Three-dimensional x-ray imaging is something most people are familiar with from radiology centers. These computed tomography scans (CT scans) allow for a three-dimensional view of all areas of the body. However, the exposure to radiation this process entails should not be underestimated. CT scans expose patients to some of the highest levels of radiation of any medical diagnostic screening.
We have used CT scans since the mid 1990’s. These images allowed us to present structures of the jaw three-dimensionally prior to placement of an implant. Our patients had to be referred to specialized radiology centers for imaging.
For the last several years, our practice employs the latest in three-dimensional x-ray technology: digital volume tomography (DVT). DVT at our practice exposes the patient to less radiation; furthermore, the technology allows us to x-ray only those regions that are of concern: the jaw areas and maxillary sinuses.

==*==

Answer these questions using the passage on dental x-ray imaging:
(a) Since when has the practice used CT scans?
(b) Where did patients have to be referred for CT imaging?
(c) Which regions does DVT allow the practice to x-ray?

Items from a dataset
==*==

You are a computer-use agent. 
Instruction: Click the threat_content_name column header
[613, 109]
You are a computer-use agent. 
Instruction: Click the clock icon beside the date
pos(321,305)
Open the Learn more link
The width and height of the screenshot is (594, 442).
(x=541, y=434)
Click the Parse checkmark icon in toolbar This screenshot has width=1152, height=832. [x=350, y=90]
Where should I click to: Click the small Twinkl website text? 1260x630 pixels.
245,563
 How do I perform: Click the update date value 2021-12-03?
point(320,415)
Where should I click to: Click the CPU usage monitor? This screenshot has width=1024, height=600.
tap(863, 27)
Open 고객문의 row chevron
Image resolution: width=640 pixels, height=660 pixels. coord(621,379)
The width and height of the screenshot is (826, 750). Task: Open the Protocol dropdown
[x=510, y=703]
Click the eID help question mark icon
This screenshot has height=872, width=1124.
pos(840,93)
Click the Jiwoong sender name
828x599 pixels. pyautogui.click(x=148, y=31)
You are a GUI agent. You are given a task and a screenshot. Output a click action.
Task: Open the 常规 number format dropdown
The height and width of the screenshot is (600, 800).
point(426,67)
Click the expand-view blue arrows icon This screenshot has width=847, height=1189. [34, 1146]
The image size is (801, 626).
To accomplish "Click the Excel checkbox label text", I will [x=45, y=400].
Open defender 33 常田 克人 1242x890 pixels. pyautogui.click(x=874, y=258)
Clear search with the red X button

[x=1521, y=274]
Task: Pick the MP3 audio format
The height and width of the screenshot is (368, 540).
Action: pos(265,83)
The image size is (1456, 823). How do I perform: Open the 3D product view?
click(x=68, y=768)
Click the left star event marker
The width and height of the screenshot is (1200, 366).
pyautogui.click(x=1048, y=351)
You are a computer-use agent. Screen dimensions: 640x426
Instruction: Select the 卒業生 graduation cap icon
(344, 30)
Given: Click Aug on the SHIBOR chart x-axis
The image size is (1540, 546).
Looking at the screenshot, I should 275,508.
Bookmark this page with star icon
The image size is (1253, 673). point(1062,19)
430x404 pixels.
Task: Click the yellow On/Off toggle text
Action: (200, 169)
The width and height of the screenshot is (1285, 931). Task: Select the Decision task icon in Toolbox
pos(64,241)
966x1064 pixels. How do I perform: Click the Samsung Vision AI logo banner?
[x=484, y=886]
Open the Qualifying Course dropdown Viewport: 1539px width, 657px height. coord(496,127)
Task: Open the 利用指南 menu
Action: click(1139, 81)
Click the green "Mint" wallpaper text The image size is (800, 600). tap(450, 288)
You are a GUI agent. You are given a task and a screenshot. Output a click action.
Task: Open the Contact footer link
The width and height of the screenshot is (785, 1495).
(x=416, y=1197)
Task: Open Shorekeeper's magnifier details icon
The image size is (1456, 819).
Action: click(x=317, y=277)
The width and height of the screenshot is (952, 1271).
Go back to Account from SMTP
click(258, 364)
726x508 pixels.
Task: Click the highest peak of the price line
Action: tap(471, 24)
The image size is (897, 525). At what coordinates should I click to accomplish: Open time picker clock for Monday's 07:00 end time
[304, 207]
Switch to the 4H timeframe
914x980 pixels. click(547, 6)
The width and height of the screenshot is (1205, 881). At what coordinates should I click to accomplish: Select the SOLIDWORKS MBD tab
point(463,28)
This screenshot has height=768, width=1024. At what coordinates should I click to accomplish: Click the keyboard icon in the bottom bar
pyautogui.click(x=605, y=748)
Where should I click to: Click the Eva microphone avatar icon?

==*==

## Solution to this task:
(a) Since the mid 1990’s.
(b) To specialized radiology centers.
(c) The jaw areas and maxillary sinuses.